Hope surged anew in Ross's thoughts. He'd let Anne down, but at least she was alive. And now there was a chance that he could get her back.
“Thorne has been building a shipyard in Cape Verde for years. On the backs of those slaves,” Jacques said. “If he gets to Constantine's Treasure, do you know what he'll do?” Jacques spat in the sand.

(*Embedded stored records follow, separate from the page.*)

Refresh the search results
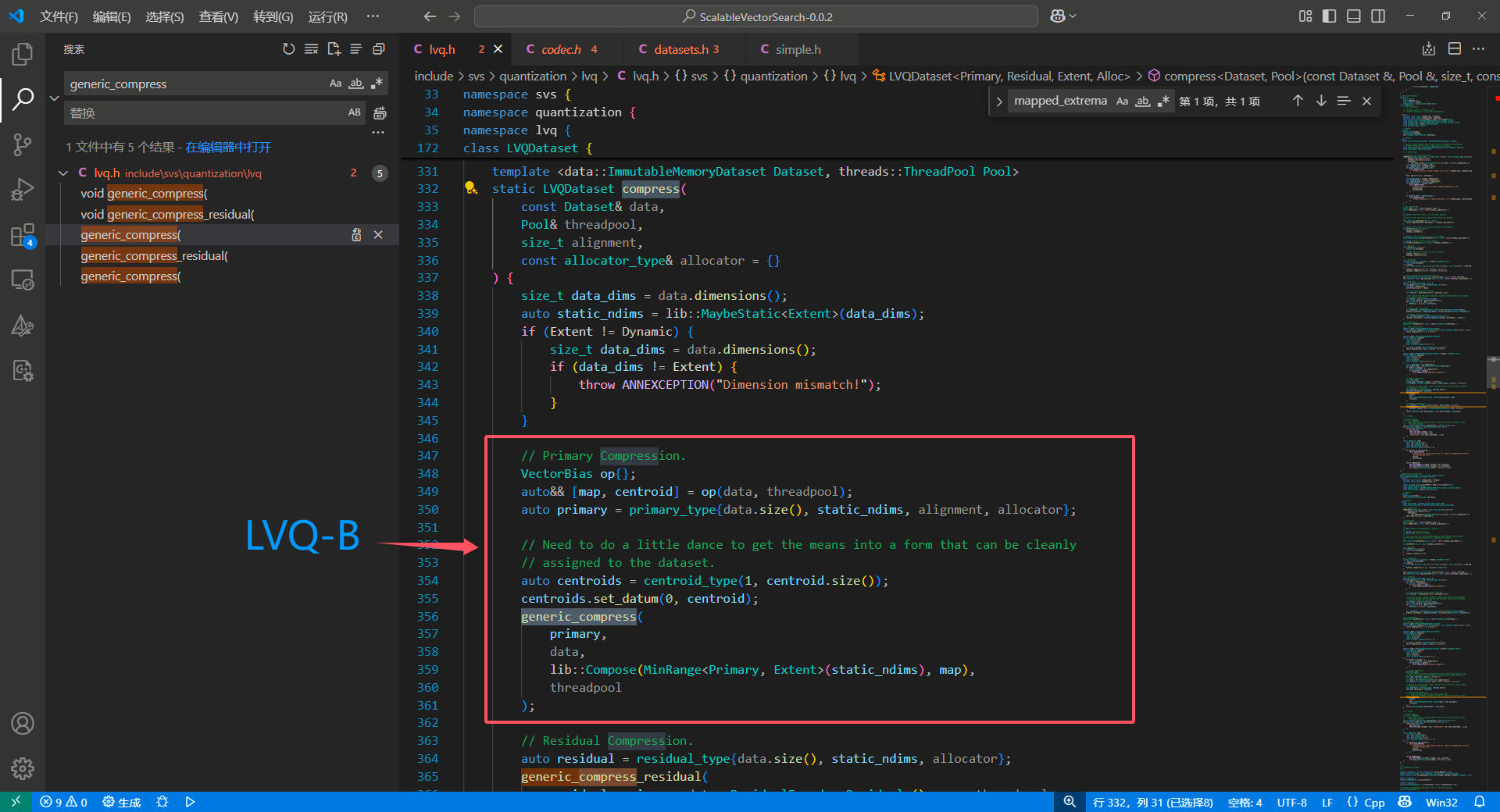The width and height of the screenshot is (1500, 812). [x=288, y=49]
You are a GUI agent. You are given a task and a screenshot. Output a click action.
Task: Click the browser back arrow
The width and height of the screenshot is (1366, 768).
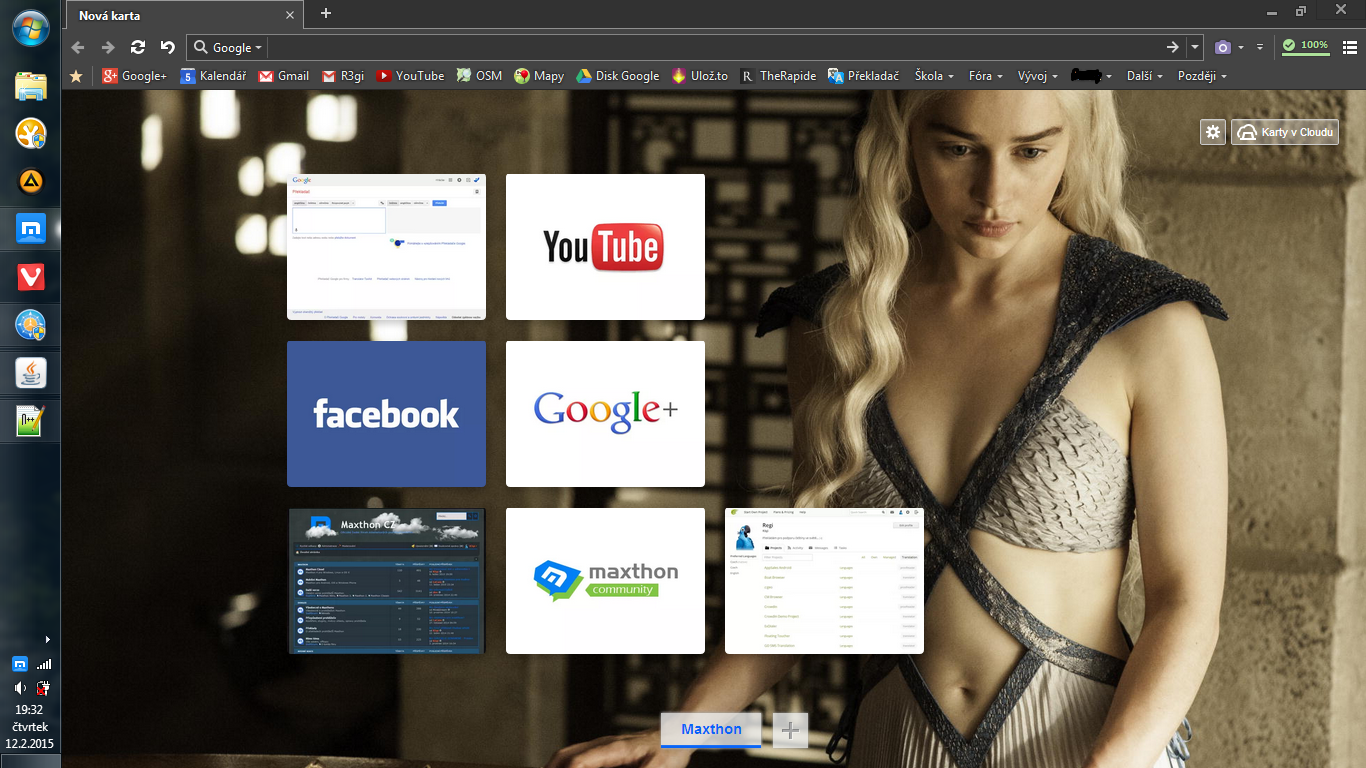point(78,47)
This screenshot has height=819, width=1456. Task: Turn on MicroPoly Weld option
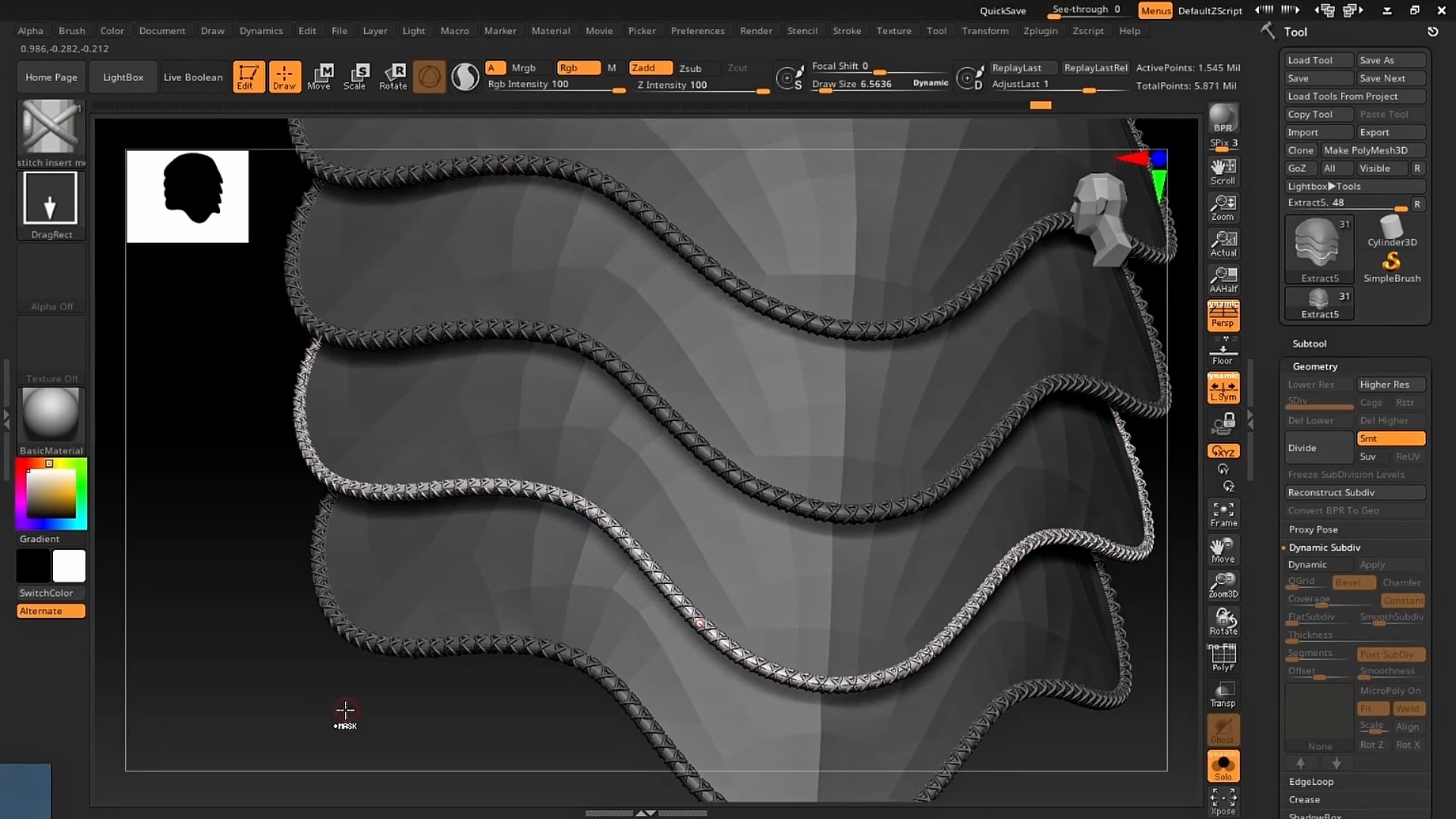pos(1408,708)
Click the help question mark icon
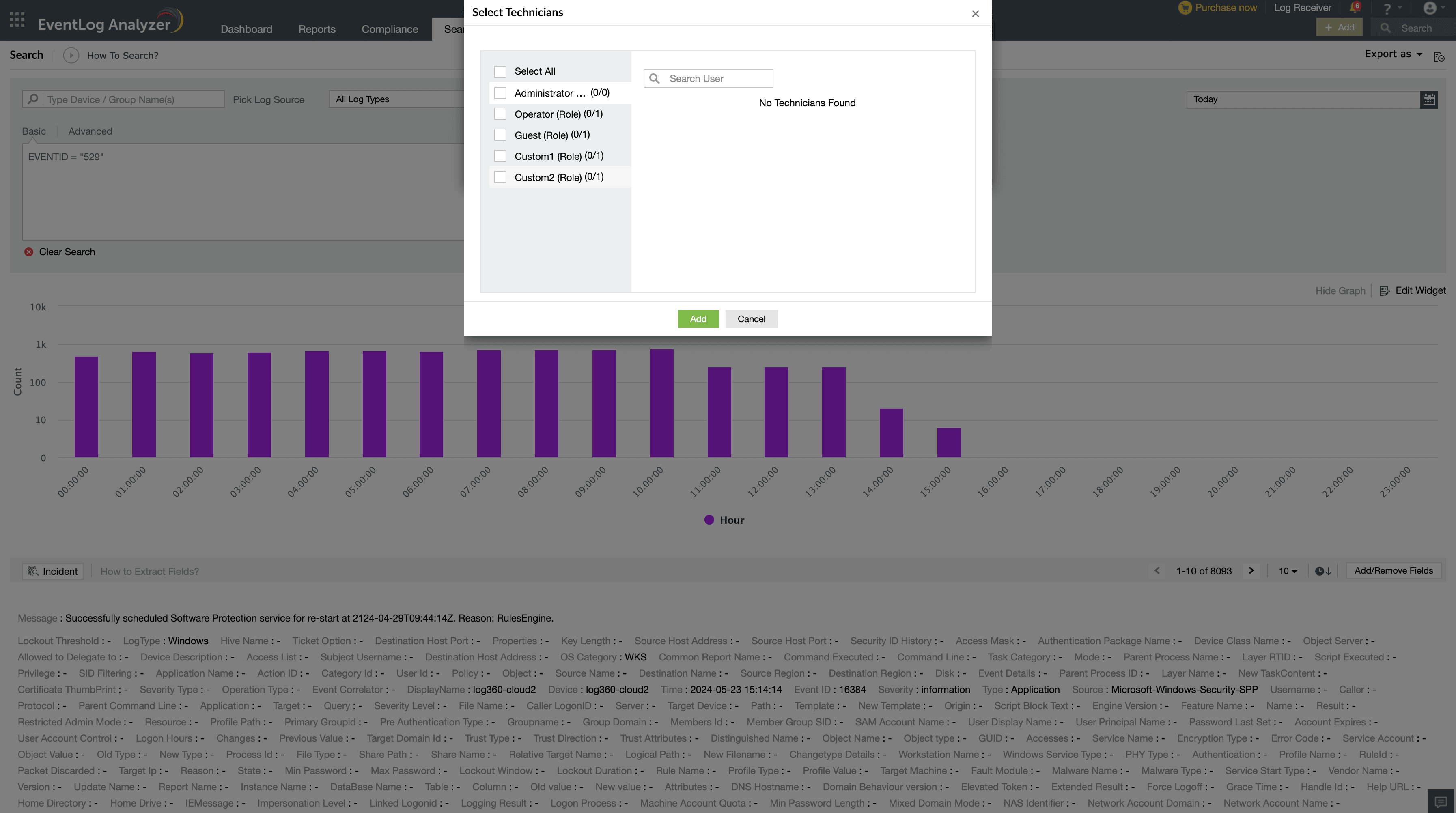1456x813 pixels. click(1387, 9)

“He'll build a pirate fleet twice as big as any colonial power can put to sea. He'll own the North Atlantic and the Spanish Main.”
“We can't let him do that,” Ross said coldly. “And I will not let him take my Anne away.”
“What do ya propose we do, mon?” Stede asked. “We have no ship. Barely a crew.”
“We're going to need both,” Ross said. “Jacques, can anyone on the island get us a ship?”
“I know a few men who might have something we can use,” said Jacques. “But these will not be warships.”
“Hmmm . . .” Ross muttered. “That's a problem. But I guess we'll just see what we can get.”
“Captain?” It was Jules. He had a dark clump in his hands, and he handed the wet mass to Ross. At first, the captain did not recognize it. . . . It was badly burned and torn in places, but as he unrolled it a white wolf and a claymore sword appeared.
“The flag of the
William Wallace
!” Ross looked out to sea. “I'm coming, Anne,” he whispered.
Belowdecks on the
Raven
, ship's mates Davis Lowther and Howell Ames decided to have a little fun with their prisoner and try to earn a little extra reward from their captain in the bargain.
“So . . . priest,” said Lowther as he stood over the kneeling Padre Dominguez, whose hands were shackled behind his back. “Yer the one ol' Cap'n Thorne's been worried about findin', eh?”
But the monk said nothing.
Ames frowned. Perhaps the monk did not understand Lowther's gutter language, he thought. “Seems you have something valuable in your possession, old chap. Something Captain Thorne desires.
You would do well to relinquish it into our possession.”
Lowther frowned. “Re-what-quish?”
“Oh, do shut your mouth,” said Ames. He turned back to the monk. “Padre, you would save us all quite a bit of duress if you would simply hand it over.”
“Leave him alone!” Anne screamed from her cell a few yards away.
“Oh, you'll get yer turn, me pretty,” said Lowther.
“Be quiet, idiot!” Ames said. “Thorne will have your head on a spit if he hears that kind of talk. This young woman is something special to Captain Thorne. Else why would she still be alive?”
Lowther swallowed and absently rubbed his neck.
“What do you say?” asked Ames, kneeling close to Padre Dominguez. “Will you give us what you have?”
He grabbed Padre Dominguez by the shackles and lifted him to his feet. He shoved him over to a single wooden beam that reached from floor to ceiling on the portside of the cell deck. Even in the dim flickering light of the lanterns, Anne could see that the beam was splotched with dark stains. “What are you doing?” cried Anne.
“Don't you worry yer pretty little head,” said Lowther, reaching into a large leather satchel on his waist. “We're just goin' t' soften 'im up a bit. Make 'im more helpful.” He removed a long whip and let its coils fall down at his feet.